Lottie turned the key in the ignition, picked up the CB and blew into it, scattering dust. Keying the mic, just as she'd seen Hank do it, she imagined Gus's broad hand shuffling the hair out of his eyes, his grin cracking open. Maybe, she thought, he'll have his radio turned on too. She made up her own nickname, remembering that Hank had called it a "handle," and it was needed to communicate with others. She spoke her nickname, Groundhog, into the CB and the lights on the radio flashed. At first she spoke only in a whisper. "Gus, are you out there?" A thin strain of sound came out of the speaker.
"Can you hear me?" There was a low hum.
"It's been five years." Her knuckles turned white from gripping the device. Outside, twilight arrived and turned the sky from a light blue to a faded grey. Looking out the dashboard window, she saw little groundhog heads popping out of their dens. Then a current of voice came out of the radio: "Burr… lil' missy… burr… buzz," and a hundred other mixed-up sounds. Lottie smiled at the crossing strains of buzz and whoosh and fuzz.
"It's me, your little Lot calling," she said loud and clear. "The love of your life."
She hunkered down into the Chevy, making the upholstery squeak, and talked on and on until she felt the hollow space inside her filling up with warmth. When the windows steamed up she drew circular patterns on the foggy glass.
"I've wanted to tell you… to say…" She put a fine hand to her cheek and stroked it the way he used to. "I was only a girl and I didn't understand." She nodded. "But now I do."
Hank had not come out to get her, and the lights were still off. All she could see was a dark shadowy outline of where they lived. There were still pots to scrub and the ironing and laundry to put away. She gripped the CB and swallowed the soft plum that had caught in her throat.
"My parents were..." Her voice quickened. "They needed me." Her face was bathed in tears. "I wish I … could go back in time… I wanted to." She licked at the salty drops around her mouth. "I wanted to… to be… on the open road.
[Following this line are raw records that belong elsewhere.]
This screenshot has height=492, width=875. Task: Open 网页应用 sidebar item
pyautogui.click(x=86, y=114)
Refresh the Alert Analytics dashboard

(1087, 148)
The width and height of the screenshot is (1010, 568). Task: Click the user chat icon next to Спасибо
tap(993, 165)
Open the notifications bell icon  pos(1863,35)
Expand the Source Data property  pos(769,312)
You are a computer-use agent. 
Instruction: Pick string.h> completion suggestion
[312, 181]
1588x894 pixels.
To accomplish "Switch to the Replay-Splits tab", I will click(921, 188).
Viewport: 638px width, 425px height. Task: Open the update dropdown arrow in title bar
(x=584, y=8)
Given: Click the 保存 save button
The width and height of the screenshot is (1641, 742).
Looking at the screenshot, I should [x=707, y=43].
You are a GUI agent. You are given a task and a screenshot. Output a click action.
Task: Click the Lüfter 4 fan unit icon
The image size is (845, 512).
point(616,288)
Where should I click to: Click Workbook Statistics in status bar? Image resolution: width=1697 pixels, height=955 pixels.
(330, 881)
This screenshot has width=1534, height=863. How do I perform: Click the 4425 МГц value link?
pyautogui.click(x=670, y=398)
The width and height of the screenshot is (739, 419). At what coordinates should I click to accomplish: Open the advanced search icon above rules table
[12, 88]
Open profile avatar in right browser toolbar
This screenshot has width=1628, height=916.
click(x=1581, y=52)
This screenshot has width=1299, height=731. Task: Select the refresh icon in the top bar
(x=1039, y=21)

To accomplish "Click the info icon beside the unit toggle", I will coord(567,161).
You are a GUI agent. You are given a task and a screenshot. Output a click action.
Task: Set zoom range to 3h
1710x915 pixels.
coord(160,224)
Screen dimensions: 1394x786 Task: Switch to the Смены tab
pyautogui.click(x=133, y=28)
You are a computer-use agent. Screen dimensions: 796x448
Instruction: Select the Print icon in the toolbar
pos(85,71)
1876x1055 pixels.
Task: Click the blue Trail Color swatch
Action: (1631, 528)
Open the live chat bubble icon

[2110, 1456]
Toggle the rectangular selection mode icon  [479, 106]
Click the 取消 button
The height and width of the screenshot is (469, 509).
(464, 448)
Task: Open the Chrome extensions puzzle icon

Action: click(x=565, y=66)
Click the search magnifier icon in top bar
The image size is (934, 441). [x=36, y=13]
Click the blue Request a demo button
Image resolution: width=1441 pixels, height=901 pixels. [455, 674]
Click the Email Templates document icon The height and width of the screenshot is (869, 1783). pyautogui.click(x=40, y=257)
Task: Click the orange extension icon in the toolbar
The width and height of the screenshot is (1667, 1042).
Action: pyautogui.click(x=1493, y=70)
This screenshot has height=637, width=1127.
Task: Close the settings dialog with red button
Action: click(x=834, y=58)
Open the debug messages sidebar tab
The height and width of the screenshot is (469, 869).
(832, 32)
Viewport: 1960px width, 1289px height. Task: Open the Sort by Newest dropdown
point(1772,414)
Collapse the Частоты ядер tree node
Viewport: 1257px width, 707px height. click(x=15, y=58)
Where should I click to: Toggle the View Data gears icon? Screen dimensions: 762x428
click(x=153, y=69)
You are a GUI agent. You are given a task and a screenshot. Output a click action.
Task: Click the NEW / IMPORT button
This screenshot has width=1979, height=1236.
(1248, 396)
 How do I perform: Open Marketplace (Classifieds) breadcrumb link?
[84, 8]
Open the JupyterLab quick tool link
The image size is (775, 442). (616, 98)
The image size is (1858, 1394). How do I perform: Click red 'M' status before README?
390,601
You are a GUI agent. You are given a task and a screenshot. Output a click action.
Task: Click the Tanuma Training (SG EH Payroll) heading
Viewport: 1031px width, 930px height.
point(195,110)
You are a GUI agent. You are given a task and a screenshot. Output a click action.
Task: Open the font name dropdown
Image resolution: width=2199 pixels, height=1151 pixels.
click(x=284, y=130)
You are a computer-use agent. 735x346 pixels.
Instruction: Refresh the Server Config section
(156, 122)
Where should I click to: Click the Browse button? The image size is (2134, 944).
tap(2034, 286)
With you," she said in a choked voice.
When she rolled down the window to get some air, she watched the designs she'd drawn in steam disappear. The sky had turned from a light grey wash to a deep purple stain. The outline of the barn in front of her and the grove of apple and pear trees beside it were just barely visible. She heard the groundhogs' chatter, but couldn't even see them now.
After Lottie told Gus everything she could imagine telling, she took a deep breath and heard the static-free hum on the radio. The night air wafted in the window, cooling her face. Then she smoothed out her skirt, looked at herself in the rear-view mirror and was surprised to see her eyes so shiny. She released herself from the car and stepped gingerly onto the gravel drive.
Closing the car door, she thought of the next afternoon when Hank would go to town for a Farmer's Union meeting. She could check the bus schedule. She thought of what she would pack and how long it would take her to get ready. But first she'd make Hank a pot of beef and carrot stew to last the week. Until he could make other arrangements.
Lottie crept up the drive towards the dark house, and the groundhogs scurried behind her. When she turned around to catch them out, they stopped and looked away, all except for one little guy. This one raised his dark eyes to hers and under the light of the moon she saw his tiny mouth moving. This one wasn't afraid to communicate with her in his language. Telling her to go.